The only answer she could make was to kiss him, dashing off her tears that they might not come upon his face; and the two kept silent for a moment, two young faces, close together, pale, one with emotion, the other with weakness, half-angelic in their pathetic youthfulness and the inspiration of this sudden hope, smiles upon their lips, tears in their eyes, and the trembling of a confidence too ethereal for common mortality in the two hearts that beat so close together. There was something even in the utter unreasonableness of their hope which made it more touching, more pathetic still. The boy was less moved than the girl in his weakness, and in the patience which that long apprenticeship to dying had taught him. It was not so much to him who was going as to her who must remain.

“If it should be so,” he said after awhile, almost in a whisper, “oh, how good we ought to be, Reine! If I failed of my duty, if I did not do what God meant me to do in everything, if I took to thinking of myself—then it would be better that things had gone on—as they are going.”
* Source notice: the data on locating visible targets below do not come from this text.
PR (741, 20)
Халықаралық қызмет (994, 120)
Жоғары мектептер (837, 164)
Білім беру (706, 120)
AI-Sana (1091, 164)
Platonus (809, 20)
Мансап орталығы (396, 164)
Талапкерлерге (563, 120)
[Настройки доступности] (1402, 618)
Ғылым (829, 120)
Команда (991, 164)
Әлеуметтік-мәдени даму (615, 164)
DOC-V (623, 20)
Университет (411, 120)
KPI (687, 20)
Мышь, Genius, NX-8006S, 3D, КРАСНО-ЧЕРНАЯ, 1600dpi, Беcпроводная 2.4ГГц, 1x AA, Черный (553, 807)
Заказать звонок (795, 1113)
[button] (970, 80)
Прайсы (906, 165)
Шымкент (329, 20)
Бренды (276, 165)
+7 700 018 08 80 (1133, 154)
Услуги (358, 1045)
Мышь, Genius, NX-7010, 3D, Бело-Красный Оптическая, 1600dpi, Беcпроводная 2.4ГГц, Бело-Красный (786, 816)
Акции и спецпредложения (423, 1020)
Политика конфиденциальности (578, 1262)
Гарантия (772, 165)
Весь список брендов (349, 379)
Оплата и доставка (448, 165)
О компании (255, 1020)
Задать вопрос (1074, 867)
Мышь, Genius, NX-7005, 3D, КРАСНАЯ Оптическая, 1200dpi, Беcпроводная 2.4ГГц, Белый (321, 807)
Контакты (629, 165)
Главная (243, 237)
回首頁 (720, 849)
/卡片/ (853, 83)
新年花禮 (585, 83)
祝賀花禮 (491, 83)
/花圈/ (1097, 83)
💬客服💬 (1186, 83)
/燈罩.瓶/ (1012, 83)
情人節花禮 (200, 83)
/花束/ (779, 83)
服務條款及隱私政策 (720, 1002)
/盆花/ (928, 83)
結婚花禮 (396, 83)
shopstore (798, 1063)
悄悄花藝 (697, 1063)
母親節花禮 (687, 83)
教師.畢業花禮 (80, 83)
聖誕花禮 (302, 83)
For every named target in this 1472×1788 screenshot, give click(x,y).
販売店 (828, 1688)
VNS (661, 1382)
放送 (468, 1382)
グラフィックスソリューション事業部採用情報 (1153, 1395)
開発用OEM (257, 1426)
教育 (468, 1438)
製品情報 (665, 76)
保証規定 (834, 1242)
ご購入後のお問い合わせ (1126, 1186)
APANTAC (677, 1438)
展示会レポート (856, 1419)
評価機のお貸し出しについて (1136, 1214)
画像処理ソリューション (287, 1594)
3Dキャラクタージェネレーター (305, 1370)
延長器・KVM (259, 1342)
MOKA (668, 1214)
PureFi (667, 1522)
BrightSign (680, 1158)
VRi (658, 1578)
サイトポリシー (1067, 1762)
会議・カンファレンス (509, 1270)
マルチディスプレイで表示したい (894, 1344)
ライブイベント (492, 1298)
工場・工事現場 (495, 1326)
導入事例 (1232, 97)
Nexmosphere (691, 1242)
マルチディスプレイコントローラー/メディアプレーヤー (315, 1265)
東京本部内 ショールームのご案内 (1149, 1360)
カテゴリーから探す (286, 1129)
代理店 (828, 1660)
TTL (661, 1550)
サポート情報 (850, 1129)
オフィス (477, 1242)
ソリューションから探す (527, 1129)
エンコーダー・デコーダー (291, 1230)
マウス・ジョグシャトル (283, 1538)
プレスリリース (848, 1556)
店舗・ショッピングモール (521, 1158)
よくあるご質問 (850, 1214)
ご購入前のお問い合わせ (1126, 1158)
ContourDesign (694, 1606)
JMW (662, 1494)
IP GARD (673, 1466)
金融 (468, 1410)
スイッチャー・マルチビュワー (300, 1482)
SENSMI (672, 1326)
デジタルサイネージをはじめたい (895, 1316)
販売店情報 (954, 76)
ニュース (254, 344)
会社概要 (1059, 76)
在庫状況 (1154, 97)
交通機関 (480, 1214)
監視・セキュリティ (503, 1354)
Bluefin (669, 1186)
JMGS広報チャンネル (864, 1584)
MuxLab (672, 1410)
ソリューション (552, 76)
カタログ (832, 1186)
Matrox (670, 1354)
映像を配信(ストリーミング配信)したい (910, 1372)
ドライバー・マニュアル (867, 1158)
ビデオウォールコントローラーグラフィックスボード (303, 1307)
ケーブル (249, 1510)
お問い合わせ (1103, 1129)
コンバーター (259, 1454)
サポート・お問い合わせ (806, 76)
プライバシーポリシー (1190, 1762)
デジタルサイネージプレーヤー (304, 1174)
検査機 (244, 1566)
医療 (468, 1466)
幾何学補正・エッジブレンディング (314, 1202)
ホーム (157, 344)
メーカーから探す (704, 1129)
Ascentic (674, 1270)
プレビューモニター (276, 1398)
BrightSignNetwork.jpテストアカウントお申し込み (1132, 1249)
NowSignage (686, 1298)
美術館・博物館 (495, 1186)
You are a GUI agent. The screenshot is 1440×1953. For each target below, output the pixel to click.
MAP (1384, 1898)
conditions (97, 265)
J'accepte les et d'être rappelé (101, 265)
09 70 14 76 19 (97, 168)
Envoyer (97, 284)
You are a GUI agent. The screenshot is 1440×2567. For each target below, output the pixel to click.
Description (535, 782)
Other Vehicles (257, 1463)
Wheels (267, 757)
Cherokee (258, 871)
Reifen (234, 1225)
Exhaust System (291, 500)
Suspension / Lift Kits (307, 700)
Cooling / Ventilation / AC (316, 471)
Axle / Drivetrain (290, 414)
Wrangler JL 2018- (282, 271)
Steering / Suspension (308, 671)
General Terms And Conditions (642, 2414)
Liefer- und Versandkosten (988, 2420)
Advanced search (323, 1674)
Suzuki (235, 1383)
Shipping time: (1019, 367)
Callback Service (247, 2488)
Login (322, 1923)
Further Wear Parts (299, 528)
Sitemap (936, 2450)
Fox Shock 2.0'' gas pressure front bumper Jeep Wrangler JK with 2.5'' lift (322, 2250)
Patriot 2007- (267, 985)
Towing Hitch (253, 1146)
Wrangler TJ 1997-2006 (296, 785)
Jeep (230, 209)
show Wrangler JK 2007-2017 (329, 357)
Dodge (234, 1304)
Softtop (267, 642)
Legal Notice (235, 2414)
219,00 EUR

“As they were going, Bertie!”

“You think so, really; you think so? Don’t just say it for my feelings, for I don’t mind. I was quite willing, you know, Reine.”

Poor boy! already he had put his willingness in the past, unawares.

“Bertie,” she said solemnly, “I don’t know if you believe in the angels like me. Then tell me how this is; sometimes I have a thought in the morning which was not there at night; sometimes when I have been puzzling and wondering what to do—about you, perhaps, about mamma, about one of the many, many things,” said Reine, with a celestial face of grave simplicity, “which perplex us in life,—and all at once I have had a thought which made everything clear. One moment quite in the dark, not seeing what to do; and the next, with a thought that made everything clear. Now, how did that come, Bertie? tell me. Not from me—it was put into my head, just as you pull my dress, or touch my arm, and whisper something to me in the dark. I always believe in things that are like this, put into my head.”

Was it wonderful that the boy was easy to convince by this fanciful argument, and took Reine’s theory very seriously? He was in a state of weakened life and impassioned hope, when the mind is very open to such theories. When the mother came in to hear that Herbert was much better, and that he meant to go out in his wheeled-chair in the afternoon, even she could scarcely guard herself against a gleam of hope. He was certainly better. “For the moment, chérie,” she said to Reine, who followed her out anxiously to have her opinion; “for the moment, yes, he is better; but we cannot look for anything permanent. Do not deceive yourself, ma Reine. It is not to be so.”